** Opening Extracted material block **

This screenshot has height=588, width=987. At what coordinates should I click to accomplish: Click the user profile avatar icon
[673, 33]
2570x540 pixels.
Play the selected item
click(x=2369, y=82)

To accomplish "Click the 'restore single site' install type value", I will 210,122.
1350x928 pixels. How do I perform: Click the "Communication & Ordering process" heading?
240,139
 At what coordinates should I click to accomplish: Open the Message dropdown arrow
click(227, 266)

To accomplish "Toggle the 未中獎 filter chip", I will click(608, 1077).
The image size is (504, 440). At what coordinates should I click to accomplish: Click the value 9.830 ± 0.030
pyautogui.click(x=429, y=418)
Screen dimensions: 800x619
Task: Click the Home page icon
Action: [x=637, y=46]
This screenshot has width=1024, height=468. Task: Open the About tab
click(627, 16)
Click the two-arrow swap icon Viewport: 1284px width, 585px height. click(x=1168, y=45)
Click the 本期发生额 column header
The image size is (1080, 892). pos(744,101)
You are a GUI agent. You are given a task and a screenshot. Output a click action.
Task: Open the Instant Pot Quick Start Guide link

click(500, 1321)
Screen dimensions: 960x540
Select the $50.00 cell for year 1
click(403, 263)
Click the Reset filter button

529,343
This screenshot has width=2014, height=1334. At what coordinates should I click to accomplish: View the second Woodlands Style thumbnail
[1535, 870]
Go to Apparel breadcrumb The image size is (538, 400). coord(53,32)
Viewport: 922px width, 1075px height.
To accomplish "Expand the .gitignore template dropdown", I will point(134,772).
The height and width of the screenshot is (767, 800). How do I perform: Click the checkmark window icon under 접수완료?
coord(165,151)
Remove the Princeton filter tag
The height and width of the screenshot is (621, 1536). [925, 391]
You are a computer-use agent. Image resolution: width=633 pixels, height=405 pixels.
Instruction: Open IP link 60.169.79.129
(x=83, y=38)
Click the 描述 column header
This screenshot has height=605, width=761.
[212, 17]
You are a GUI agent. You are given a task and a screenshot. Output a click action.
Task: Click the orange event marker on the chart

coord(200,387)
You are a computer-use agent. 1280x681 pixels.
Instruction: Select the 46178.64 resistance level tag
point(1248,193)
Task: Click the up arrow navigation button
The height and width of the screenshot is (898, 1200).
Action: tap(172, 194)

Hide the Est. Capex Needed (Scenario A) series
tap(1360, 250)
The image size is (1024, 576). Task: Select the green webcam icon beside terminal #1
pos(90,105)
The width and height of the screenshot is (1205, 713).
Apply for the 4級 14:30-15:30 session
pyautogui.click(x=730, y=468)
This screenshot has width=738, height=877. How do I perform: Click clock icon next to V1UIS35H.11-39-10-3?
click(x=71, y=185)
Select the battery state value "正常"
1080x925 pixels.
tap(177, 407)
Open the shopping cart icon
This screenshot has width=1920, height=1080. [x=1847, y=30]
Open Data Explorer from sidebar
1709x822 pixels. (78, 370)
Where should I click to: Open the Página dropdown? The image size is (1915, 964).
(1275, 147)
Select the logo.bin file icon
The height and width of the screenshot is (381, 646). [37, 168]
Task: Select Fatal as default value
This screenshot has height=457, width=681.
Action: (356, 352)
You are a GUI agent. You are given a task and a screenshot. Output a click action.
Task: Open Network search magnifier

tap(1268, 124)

** Closing Extracted material block **

* _Goal of the exercise_:
A word-for-word restatement of the lines running from the one with "Instruction: Open IP link 60.169.79.129" to the last line of the records is the whole answer.

* _Written response_:
Instruction: Open IP link 60.169.79.129
(x=83, y=38)
Click the 描述 column header
This screenshot has height=605, width=761.
[212, 17]
You are a GUI agent. You are given a task and a screenshot. Output a click action.
Task: Click the orange event marker on the chart

coord(200,387)
You are a computer-use agent. 1280x681 pixels.
Instruction: Select the 46178.64 resistance level tag
point(1248,193)
Task: Click the up arrow navigation button
The height and width of the screenshot is (898, 1200).
Action: tap(172, 194)

Hide the Est. Capex Needed (Scenario A) series
tap(1360, 250)
The image size is (1024, 576). Task: Select the green webcam icon beside terminal #1
pos(90,105)
The width and height of the screenshot is (1205, 713).
Apply for the 4級 14:30-15:30 session
pyautogui.click(x=730, y=468)
This screenshot has width=738, height=877. How do I perform: Click clock icon next to V1UIS35H.11-39-10-3?
click(x=71, y=185)
Select the battery state value "正常"
1080x925 pixels.
tap(177, 407)
Open the shopping cart icon
This screenshot has width=1920, height=1080. [x=1847, y=30]
Open Data Explorer from sidebar
1709x822 pixels. (78, 370)
Where should I click to: Open the Página dropdown? The image size is (1915, 964).
(1275, 147)
Select the logo.bin file icon
The height and width of the screenshot is (381, 646). [37, 168]
Task: Select Fatal as default value
This screenshot has height=457, width=681.
Action: (356, 352)
You are a GUI agent. You are given a task and a screenshot. Output a click action.
Task: Open Network search magnifier

tap(1268, 124)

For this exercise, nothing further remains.